Should Microsoft choose to stop supporting it and prevented other software from using the format, all those documents would be unreadable once the last version of the old software that could read them no longer runs on newer computers.
In addition to software, ther’s also a hardware problem, for instance in 1985, not even Bill Gates knew that computers would not feature 5.25 inch floppy disk drives forever.
Lastly you have the problem of access by future generations to these files when you consider that many digital files are increasingly NOT being stored locally but in the cloud and are therfore locked away on these company’s servers. Some like Facebook and Google allow users to export those files, but there may come a time when those companies fold and with them go a user’s digital memories.
Digital Vellum
Vellum (derived from the Latin word vitulinum meaning “made from calf”) is a parchment made from calf skin.

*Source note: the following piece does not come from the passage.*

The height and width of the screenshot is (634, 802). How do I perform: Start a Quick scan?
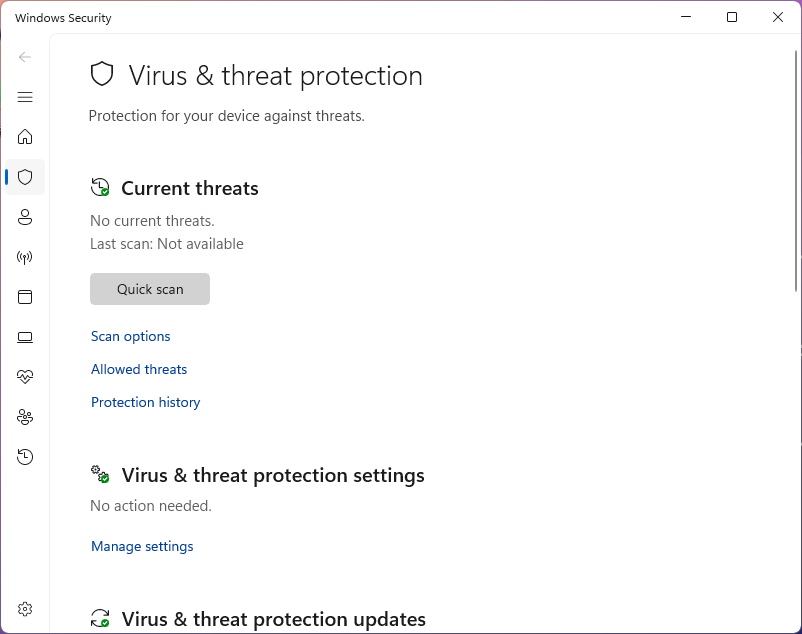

It is prepared for writing or printing on, to produce single pages, scrolls, codices or books.
During the Middle Ages most of the finer sorts of manuscripts, whether illuminated or not, were written on vellum.

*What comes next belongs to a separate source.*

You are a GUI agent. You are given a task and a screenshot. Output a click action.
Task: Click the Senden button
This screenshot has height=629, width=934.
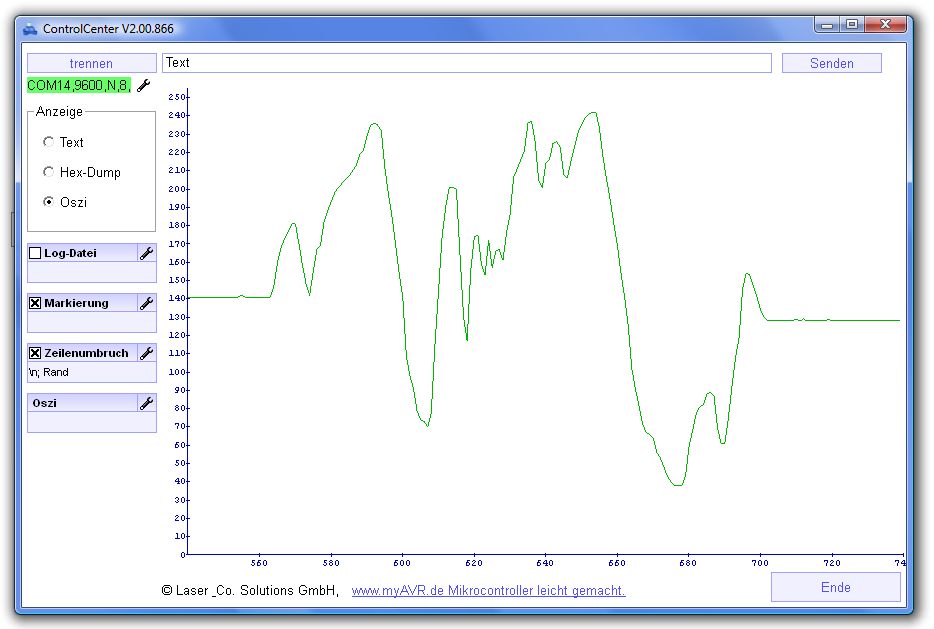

Rather appropriately, Cerf’s proposed solution is something he calls “digital vellum”—essentially, a tool for preserving old technologies so that even obsolete files can be recovered.
Very simply the idea is …
to preserve every piece of software and hardware (together) so that it never becomes obsolete – just like what happens in a museum – but in digital form, in servers in the cloud.
If his idea works, the memories we hold so dear could be accessible for generations to come.
The solution is to take an X-ray snapshot of the content and the application and the operating system together, with a description of the machine that it runs on, and preserve that for long periods of time. And that digital snapshot will recreate the past in the future.
Below is a fascinating video of Vint Cerf lecturing on Digital Velum at Carnegie Mellon University * …
So, maybe if you really want to preserve your own family history for posterity and future generations and you need to start thinking about printing out all those documents and photographs after all.